Supplied entries:

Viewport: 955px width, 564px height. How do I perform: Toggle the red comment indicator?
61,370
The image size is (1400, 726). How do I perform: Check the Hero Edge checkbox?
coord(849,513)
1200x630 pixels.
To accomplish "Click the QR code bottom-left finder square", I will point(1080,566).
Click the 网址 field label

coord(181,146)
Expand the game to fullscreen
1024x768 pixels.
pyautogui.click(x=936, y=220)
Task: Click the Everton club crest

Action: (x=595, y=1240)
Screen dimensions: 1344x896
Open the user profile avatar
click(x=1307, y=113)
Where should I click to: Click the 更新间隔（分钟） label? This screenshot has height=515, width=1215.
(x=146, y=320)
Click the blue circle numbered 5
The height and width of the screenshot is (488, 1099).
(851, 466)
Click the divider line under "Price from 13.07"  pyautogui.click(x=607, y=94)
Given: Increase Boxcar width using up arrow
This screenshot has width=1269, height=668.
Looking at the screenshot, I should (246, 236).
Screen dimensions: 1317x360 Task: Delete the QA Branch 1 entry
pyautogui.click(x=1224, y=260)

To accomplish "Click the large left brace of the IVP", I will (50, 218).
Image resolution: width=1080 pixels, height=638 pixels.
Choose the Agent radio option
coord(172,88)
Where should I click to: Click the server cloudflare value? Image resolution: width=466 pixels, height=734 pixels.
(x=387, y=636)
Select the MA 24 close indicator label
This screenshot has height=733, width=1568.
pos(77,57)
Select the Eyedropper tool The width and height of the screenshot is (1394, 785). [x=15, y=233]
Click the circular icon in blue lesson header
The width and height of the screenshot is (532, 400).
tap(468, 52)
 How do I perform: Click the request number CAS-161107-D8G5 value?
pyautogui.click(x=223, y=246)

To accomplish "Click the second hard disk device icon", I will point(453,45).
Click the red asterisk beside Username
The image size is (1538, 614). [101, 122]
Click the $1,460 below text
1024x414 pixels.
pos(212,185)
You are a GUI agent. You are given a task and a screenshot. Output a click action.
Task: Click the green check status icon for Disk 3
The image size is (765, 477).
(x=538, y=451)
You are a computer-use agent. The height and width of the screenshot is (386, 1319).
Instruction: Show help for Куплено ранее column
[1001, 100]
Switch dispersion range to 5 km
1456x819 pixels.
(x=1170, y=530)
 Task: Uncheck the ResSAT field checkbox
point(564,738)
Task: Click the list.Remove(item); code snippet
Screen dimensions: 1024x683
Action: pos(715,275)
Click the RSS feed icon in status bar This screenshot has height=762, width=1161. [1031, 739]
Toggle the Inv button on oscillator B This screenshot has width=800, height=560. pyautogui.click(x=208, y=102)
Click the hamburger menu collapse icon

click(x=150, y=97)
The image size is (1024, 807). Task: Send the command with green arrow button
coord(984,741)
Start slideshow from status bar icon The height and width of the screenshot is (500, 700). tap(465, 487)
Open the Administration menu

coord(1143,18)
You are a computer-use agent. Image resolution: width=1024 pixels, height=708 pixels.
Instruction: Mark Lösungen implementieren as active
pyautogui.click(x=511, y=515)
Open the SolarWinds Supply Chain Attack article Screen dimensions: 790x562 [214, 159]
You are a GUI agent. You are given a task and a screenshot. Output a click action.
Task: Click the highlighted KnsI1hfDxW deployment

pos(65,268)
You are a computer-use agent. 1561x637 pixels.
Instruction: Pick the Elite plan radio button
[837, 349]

Aim of the exercise: Count the lines in the listing that hold the word "left", then give the number and nothing else.

Your response: 2